# Does anyone here own and carry a full size Walther P88.



## Delta Force (May 8, 2006)

I carry a 1911 everyday.But I purchased a full size Walther P88 so I could have the 15+ rounds in one magazine.I still can't shoot the Walther as good as my 1911's so I am not carrying the P88 on the daily bases yet. But do any of you guys carry a Walther P88 on the daily bases?


----------



## Shipwreck (Jan 26, 2006)

I'd love to have one, and they have collector's value. U probably won't find many people using one as a CCW, but then again, ya never know.

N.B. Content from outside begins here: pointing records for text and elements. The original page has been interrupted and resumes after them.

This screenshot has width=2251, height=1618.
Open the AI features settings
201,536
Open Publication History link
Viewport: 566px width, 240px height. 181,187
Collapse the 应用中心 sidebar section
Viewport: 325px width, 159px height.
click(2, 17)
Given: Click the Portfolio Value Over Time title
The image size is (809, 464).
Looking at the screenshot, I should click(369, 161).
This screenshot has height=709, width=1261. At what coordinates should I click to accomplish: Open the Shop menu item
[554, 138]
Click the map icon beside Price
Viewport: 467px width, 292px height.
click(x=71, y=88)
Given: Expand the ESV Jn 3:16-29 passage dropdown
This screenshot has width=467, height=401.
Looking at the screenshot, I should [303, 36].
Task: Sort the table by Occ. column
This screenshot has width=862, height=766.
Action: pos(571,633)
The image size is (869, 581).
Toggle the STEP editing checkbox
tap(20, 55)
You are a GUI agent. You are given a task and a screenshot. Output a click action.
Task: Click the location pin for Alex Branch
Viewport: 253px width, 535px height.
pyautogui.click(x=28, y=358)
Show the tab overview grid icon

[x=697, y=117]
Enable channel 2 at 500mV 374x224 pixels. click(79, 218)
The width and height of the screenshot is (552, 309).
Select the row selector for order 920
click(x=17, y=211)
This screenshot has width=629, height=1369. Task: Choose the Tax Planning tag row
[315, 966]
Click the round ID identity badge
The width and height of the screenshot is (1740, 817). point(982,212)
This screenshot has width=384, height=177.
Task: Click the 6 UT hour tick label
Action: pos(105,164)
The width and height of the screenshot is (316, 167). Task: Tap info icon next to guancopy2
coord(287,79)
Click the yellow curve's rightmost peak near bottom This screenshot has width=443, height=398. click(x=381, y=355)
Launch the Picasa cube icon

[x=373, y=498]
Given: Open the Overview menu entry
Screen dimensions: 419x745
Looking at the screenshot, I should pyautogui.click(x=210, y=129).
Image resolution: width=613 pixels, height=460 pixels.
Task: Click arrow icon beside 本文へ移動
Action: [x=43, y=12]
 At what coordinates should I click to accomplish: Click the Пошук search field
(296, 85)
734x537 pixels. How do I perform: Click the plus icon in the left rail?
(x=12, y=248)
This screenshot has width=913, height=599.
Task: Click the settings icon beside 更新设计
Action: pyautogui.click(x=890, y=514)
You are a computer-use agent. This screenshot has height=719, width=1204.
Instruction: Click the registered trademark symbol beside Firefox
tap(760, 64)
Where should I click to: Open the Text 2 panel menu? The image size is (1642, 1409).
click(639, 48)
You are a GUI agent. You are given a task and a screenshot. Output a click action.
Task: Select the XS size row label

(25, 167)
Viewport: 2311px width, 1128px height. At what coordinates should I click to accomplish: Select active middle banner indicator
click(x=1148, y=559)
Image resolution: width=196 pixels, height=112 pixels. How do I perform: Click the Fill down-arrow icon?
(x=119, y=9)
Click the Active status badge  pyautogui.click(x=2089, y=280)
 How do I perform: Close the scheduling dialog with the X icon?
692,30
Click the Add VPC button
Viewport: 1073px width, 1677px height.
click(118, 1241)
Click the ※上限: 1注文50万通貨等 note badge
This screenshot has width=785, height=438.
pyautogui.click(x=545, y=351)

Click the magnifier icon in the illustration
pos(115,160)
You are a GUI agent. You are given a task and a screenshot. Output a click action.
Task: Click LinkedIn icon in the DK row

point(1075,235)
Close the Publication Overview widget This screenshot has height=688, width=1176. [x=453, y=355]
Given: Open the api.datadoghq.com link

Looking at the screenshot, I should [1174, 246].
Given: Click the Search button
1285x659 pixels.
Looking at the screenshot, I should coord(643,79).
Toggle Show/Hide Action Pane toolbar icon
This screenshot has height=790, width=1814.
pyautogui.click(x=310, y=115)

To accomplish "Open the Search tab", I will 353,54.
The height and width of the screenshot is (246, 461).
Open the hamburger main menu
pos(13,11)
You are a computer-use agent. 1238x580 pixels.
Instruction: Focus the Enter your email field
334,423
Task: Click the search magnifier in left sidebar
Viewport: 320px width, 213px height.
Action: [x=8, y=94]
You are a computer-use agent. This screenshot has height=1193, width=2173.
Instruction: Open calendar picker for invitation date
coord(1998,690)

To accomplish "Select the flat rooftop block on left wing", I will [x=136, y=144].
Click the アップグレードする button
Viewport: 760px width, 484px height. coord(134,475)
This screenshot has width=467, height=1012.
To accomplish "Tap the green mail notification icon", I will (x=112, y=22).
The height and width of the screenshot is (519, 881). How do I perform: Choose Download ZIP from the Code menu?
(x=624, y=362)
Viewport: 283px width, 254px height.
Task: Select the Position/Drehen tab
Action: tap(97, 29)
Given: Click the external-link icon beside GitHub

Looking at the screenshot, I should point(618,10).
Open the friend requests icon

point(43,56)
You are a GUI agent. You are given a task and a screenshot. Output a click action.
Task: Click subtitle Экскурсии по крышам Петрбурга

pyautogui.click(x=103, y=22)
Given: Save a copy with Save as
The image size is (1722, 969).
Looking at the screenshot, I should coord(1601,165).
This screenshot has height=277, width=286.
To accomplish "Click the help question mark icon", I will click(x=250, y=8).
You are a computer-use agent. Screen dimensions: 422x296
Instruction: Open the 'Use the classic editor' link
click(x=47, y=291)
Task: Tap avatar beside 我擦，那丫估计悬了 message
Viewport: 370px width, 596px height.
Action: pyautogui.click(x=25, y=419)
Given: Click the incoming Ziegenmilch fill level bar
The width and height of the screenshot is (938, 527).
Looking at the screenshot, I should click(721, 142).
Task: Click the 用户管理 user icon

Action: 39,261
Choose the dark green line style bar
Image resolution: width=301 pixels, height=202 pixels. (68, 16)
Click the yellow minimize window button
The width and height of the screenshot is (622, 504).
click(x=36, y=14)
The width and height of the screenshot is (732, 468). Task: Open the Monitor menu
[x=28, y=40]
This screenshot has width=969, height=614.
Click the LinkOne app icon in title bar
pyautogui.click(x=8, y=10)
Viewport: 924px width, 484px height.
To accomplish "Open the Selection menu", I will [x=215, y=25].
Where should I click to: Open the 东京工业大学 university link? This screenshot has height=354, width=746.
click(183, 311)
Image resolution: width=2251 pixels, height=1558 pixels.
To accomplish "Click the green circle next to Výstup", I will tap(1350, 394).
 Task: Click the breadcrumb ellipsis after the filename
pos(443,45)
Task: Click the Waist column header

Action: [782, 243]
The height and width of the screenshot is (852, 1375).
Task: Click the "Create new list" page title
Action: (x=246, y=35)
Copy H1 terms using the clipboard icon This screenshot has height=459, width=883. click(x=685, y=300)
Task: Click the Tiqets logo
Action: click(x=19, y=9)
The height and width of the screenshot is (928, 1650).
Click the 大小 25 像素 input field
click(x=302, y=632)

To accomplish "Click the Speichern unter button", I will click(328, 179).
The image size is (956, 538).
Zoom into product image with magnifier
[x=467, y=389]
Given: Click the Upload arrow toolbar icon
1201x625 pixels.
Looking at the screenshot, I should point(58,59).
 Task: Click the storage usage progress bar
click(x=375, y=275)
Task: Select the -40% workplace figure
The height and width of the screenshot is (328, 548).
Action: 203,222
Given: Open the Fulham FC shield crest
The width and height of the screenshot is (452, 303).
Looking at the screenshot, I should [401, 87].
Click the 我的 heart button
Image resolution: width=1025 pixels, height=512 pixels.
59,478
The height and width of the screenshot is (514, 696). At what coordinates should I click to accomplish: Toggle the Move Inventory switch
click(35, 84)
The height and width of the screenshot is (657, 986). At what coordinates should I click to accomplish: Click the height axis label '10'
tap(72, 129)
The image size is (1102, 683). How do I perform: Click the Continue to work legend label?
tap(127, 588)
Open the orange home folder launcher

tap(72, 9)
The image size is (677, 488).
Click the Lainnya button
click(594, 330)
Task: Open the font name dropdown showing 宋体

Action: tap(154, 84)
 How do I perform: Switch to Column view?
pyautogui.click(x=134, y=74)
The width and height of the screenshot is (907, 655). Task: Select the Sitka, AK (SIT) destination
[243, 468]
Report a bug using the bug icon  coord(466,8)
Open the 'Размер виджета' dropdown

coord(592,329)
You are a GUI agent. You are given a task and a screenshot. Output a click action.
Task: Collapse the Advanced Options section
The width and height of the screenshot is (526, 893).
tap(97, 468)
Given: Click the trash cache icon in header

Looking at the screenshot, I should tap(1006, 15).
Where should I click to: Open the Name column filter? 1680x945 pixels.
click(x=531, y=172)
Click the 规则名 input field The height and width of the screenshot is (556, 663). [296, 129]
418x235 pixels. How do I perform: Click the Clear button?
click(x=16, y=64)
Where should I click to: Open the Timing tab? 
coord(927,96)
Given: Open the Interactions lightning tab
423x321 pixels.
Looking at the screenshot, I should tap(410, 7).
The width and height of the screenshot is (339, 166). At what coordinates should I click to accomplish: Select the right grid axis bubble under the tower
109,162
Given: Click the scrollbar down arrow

Take care of that gun - it may earn ya a few more $ one day


----------



## denfoote (May 7, 2006)

Like shipwreck said good luck finding many people who have even shot a P88 let alone own one!! I've never even seen one in a gun shop and that's when they were in production!! The closest I come is a Walther P5, which gets shot and carried occasionally!!


----------



## Axiom (May 8, 2006)

I've only seen them on Gunbroker and GunsAmerica - in pictures. Cool gun!


----------



## Richard (May 8, 2006)

Bank at Shootersville.com has mine and he carries it daily. I sold it as I felt it was too expensive to use for a car/carry gun. I still have my Browning BDM and it will give the P88 a run for the money at a fraction of the cost. I paid CDNN $279 for the BDM on a closeout so in my eyes it is a better choice for CCW. Regards, Richard  

PS What do I actually use for car/carry? The answer is a Bersa Thunder 45. Why? The Bersa works for me.


----------